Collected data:
BEGIN

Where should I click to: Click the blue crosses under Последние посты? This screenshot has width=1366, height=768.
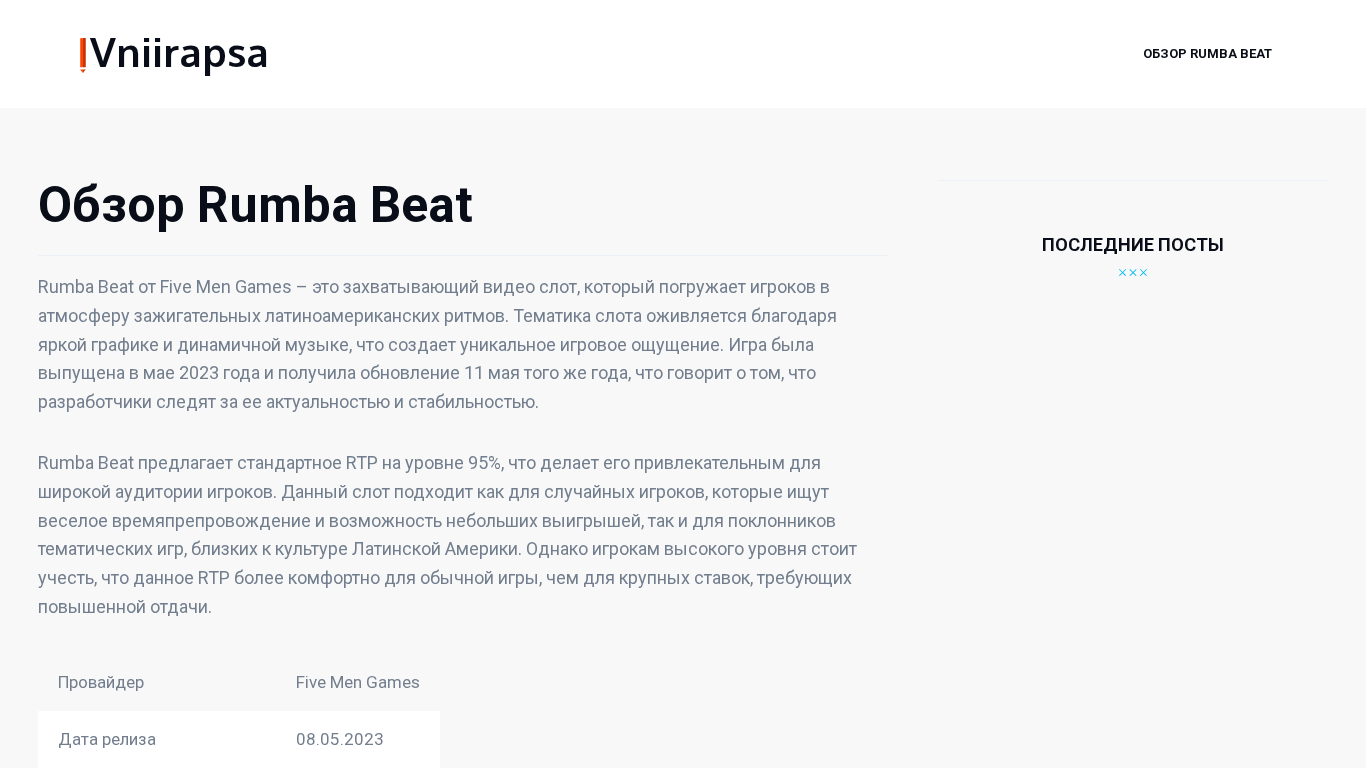click(x=1132, y=273)
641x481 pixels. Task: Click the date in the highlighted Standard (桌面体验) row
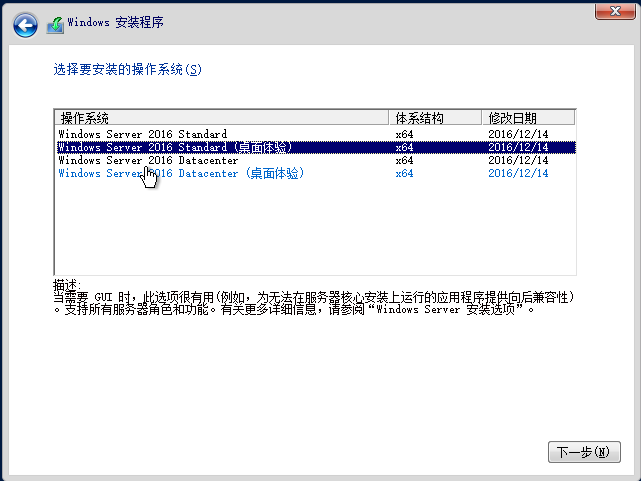point(518,147)
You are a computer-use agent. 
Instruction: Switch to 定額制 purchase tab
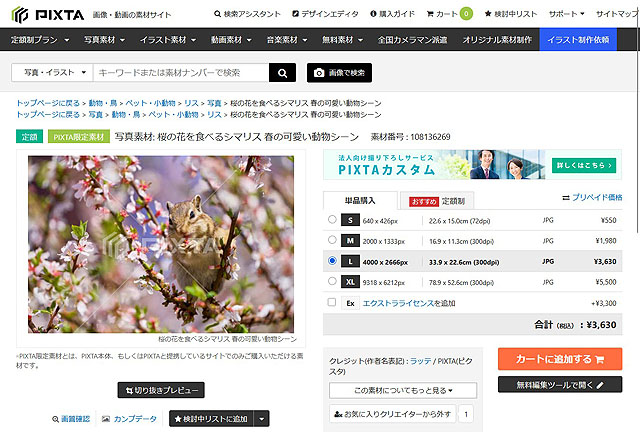(445, 200)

END

- **EXERCISE INSTRUCTIONS**
All entries are to be retyped exactly. Omit any embedded images.

- **EXERCISE RESULT**
Where should I click to: Click the blue crosses under Последние посты? This screenshot has width=1366, height=768.
click(x=1132, y=273)
641x481 pixels. Task: Click the date in the highlighted Standard (桌面体验) row
point(518,147)
You are a computer-use agent. 
Instruction: Switch to 定額制 purchase tab
(445, 200)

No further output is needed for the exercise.